■ The problem:
In the entries below, find the line with "The height and width of the screenshot is (598, 1426)." and the line with "has width=721, height=1568.". Return those two lines and all lines between them, exactly.

###

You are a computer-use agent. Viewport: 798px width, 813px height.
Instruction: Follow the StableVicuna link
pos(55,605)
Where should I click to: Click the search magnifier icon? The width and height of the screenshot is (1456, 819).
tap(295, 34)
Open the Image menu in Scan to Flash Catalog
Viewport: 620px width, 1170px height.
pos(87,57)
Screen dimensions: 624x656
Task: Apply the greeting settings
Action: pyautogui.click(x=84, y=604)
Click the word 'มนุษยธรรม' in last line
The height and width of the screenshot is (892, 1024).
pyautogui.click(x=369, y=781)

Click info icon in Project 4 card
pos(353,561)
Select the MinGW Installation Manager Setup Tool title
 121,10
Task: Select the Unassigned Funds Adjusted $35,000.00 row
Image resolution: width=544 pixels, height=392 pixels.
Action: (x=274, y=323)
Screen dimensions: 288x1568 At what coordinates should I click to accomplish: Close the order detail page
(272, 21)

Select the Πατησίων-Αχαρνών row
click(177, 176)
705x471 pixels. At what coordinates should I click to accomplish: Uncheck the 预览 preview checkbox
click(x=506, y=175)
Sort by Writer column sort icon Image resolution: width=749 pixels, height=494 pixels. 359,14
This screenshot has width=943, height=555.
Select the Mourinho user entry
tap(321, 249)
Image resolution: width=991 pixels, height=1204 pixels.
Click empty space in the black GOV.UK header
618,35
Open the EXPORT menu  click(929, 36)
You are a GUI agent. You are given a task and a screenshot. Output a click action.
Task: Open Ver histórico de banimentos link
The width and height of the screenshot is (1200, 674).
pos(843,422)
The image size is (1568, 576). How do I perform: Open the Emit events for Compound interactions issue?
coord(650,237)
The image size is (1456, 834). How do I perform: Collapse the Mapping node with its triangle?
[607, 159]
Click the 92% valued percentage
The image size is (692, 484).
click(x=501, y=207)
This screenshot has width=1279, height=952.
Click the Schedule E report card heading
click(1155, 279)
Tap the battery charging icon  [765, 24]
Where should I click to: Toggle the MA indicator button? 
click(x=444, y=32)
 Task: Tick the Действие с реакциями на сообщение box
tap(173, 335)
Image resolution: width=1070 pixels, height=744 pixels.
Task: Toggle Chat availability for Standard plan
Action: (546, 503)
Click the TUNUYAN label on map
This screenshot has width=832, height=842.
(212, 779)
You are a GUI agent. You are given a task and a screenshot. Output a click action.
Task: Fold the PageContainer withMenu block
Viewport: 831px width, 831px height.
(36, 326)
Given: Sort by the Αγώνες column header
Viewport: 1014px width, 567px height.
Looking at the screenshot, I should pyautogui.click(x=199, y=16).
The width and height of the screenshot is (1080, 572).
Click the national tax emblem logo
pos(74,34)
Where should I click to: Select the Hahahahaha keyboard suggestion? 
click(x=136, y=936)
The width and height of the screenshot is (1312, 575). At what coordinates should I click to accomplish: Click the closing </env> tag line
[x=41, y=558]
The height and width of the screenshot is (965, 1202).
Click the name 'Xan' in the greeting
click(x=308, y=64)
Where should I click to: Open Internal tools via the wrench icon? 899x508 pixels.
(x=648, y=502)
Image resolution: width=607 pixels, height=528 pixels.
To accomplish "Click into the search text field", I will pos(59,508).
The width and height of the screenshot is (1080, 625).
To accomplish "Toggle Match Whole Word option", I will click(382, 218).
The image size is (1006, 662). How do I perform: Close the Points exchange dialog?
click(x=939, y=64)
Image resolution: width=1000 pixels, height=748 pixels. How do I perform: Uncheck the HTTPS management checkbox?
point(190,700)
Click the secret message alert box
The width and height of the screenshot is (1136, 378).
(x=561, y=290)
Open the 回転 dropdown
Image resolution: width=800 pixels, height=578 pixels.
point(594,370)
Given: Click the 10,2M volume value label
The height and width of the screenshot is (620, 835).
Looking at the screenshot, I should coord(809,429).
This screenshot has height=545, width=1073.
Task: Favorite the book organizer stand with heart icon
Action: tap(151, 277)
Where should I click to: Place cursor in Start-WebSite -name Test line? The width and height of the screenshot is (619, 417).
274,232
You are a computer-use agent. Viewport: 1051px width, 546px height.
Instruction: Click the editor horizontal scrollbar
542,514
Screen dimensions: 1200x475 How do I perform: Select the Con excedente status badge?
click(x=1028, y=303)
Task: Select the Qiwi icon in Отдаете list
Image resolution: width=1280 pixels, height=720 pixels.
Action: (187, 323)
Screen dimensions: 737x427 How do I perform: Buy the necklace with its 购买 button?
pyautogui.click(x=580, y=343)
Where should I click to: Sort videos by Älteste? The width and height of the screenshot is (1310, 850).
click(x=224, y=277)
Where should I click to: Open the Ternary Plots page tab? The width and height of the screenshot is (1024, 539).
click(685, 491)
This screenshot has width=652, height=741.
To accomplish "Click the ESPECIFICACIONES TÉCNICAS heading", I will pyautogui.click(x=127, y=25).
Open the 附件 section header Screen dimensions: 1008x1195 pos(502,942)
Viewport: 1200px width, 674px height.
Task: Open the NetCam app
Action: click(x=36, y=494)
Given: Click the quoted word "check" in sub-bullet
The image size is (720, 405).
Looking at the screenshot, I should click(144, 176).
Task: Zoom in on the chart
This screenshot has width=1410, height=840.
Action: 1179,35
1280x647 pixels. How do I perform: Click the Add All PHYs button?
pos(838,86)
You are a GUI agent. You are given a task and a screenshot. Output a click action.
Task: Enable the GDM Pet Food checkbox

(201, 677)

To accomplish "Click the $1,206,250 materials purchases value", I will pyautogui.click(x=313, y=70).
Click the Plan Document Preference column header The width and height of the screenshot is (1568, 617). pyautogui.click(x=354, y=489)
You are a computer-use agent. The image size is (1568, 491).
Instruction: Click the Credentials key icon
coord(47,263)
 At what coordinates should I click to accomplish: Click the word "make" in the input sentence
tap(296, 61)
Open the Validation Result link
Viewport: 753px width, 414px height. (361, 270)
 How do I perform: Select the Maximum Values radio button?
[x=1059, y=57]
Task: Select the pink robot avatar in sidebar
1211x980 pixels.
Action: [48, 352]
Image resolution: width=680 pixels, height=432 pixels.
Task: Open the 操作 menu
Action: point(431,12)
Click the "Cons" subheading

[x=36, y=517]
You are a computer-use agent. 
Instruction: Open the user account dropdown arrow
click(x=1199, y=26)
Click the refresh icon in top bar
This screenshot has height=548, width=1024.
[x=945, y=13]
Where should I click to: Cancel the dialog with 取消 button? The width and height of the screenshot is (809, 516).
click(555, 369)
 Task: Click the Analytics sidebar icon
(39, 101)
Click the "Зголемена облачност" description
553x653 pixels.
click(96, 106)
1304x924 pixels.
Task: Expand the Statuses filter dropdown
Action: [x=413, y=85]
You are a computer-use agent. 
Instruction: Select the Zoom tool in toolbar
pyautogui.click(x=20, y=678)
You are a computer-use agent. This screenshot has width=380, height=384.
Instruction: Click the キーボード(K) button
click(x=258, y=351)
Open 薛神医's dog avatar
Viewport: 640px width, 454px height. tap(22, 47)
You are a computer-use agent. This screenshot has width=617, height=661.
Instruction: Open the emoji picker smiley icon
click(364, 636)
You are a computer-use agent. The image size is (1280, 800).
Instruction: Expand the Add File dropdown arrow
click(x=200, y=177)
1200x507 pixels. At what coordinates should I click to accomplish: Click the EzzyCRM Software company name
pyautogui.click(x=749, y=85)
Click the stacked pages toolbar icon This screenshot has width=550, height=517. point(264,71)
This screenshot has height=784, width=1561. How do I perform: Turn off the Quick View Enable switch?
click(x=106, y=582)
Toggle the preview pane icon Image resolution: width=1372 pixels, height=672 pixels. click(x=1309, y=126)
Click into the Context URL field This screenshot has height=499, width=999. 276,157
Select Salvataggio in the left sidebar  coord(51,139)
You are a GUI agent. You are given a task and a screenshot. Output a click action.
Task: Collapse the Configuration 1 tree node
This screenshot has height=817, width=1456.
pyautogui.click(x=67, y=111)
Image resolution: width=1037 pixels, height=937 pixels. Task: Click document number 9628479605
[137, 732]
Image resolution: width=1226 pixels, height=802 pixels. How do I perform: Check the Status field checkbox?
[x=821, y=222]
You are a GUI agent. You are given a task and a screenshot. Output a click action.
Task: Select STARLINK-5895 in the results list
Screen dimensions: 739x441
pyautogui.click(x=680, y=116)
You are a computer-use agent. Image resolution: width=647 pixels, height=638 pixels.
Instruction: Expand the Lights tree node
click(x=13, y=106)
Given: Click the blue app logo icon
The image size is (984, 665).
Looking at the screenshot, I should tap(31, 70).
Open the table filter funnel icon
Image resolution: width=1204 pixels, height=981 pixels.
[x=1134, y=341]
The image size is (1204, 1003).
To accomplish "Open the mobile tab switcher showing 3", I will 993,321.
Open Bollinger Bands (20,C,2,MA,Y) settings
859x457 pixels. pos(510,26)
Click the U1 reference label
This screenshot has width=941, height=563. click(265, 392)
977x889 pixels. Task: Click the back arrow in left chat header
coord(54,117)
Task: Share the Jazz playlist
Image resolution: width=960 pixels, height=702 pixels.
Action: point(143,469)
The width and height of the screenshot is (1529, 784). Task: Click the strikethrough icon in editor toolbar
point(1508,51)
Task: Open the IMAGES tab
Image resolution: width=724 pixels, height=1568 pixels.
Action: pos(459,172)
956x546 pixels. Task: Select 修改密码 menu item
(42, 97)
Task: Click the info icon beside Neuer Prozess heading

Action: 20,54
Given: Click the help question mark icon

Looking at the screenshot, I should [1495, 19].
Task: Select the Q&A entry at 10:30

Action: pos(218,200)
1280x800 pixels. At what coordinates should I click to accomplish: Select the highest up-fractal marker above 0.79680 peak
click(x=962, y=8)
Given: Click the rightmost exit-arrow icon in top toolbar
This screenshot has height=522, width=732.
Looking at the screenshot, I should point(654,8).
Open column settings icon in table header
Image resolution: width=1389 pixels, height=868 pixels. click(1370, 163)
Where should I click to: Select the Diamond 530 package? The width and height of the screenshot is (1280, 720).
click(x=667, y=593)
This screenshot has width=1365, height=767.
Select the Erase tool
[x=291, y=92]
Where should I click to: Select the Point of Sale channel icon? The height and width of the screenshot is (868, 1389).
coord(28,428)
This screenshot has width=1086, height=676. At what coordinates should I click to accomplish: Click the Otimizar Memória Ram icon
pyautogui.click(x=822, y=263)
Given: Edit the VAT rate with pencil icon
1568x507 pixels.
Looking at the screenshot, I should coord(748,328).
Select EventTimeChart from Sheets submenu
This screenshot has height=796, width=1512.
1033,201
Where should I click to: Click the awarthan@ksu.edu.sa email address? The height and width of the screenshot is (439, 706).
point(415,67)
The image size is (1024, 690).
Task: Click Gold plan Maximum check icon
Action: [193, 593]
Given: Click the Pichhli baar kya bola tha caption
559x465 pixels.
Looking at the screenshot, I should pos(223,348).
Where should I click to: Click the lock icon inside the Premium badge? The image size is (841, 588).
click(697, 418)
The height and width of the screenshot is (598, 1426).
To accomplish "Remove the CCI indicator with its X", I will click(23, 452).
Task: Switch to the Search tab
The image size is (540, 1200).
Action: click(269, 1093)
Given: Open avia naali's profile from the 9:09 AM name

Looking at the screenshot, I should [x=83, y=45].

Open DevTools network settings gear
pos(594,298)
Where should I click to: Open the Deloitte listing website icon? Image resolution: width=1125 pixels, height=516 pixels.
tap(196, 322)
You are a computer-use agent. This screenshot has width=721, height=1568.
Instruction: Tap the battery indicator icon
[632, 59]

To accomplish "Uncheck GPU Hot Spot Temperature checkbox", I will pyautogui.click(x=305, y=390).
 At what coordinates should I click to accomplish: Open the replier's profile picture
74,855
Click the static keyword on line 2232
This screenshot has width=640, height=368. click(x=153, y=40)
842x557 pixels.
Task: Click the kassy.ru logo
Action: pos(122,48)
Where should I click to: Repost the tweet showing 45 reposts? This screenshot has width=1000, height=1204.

###

■ Result for this exercise:
The height and width of the screenshot is (598, 1426).
To accomplish "Remove the CCI indicator with its X", I will click(23, 452).
Task: Switch to the Search tab
The image size is (540, 1200).
Action: click(269, 1093)
Given: Open avia naali's profile from the 9:09 AM name

Looking at the screenshot, I should [x=83, y=45].

Open DevTools network settings gear
pos(594,298)
Where should I click to: Open the Deloitte listing website icon? Image resolution: width=1125 pixels, height=516 pixels.
tap(196, 322)
You are a computer-use agent. This screenshot has width=721, height=1568.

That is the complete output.